噂話と言う事もあり、あまり有益な情報は得られなかったが、一つだけ気になる情報があった。
サレン達の住む都会のすぐ近くに、誰も寄り付かないと呼ばれる樹海がある。
樹海と言う呼び名は大袈裟かもしれないが、それなりに広大な森であり、昔から手をつけられていない場所である。
サレンは、可能性があるとその場所を教えて貰うと、早速向かう事にした。
しかしこの場所ではなかった。
全く魔女の気配がしなかった。
それどころか、人の気配すらない。
視力が戻っていないサレンは、少しずつだが気配で人間なのか、魔女なのか、妖なのかを見分ける事が出来る様になってきていた。
「ここはハズレ。
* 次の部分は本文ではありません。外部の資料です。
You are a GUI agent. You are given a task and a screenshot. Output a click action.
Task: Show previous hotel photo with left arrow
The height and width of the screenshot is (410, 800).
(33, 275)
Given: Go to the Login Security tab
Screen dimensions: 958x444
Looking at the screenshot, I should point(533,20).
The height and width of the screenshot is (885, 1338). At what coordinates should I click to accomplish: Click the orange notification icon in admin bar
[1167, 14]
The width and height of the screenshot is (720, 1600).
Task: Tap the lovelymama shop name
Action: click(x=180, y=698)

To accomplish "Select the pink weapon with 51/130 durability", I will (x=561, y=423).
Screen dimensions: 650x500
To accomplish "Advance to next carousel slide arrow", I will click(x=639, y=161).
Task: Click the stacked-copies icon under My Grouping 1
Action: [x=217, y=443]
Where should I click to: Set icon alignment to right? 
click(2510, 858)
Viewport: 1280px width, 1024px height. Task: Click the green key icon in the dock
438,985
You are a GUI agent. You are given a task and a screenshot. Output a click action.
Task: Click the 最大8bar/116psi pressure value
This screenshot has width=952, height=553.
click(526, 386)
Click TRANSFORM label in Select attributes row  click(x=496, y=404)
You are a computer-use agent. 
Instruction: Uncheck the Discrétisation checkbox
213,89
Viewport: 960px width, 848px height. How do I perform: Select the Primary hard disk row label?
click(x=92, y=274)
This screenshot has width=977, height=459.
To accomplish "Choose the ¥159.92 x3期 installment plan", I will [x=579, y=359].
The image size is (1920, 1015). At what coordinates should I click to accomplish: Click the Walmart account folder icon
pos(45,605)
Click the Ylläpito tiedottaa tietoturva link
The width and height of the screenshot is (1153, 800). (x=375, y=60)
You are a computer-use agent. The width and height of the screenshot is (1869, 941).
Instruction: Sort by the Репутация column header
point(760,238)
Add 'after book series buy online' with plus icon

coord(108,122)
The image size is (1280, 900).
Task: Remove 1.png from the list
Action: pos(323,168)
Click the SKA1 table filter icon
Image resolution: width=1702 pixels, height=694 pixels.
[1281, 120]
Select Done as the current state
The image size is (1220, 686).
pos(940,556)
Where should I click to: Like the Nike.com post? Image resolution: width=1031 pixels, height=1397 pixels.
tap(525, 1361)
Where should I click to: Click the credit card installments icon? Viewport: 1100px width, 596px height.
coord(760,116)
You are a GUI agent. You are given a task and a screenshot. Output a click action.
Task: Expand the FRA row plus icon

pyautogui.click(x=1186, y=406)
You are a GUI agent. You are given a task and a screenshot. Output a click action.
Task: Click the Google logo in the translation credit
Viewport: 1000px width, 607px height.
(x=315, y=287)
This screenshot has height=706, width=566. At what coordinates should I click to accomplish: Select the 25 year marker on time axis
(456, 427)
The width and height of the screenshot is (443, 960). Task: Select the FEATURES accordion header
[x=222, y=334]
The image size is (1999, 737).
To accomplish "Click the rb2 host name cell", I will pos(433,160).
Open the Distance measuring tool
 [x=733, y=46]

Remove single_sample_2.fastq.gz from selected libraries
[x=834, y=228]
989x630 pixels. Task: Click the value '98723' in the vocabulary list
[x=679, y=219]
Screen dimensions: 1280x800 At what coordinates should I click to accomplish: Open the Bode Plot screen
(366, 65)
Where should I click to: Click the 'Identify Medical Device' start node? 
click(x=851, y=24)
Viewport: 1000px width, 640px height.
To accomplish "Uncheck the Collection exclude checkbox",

誰もいないし」
サレンは、次の候補地を探す為に再びカフェや公園と言った場所に足を運ぶ。
一ヶ月が経ち、二ヶ月が経っても有益な情報は得られない。
サレンは一度噂話を思い出して見る事にする。
噂話の中に何かヒントがあるかもしれない。
その噂話を聞いたのは、確か屋敷の中でメイドとして、月波家に仕えている下級の魔女達が休憩中に話しているのを、偶々彼女達の部屋の前を通った時に聞いたのだ。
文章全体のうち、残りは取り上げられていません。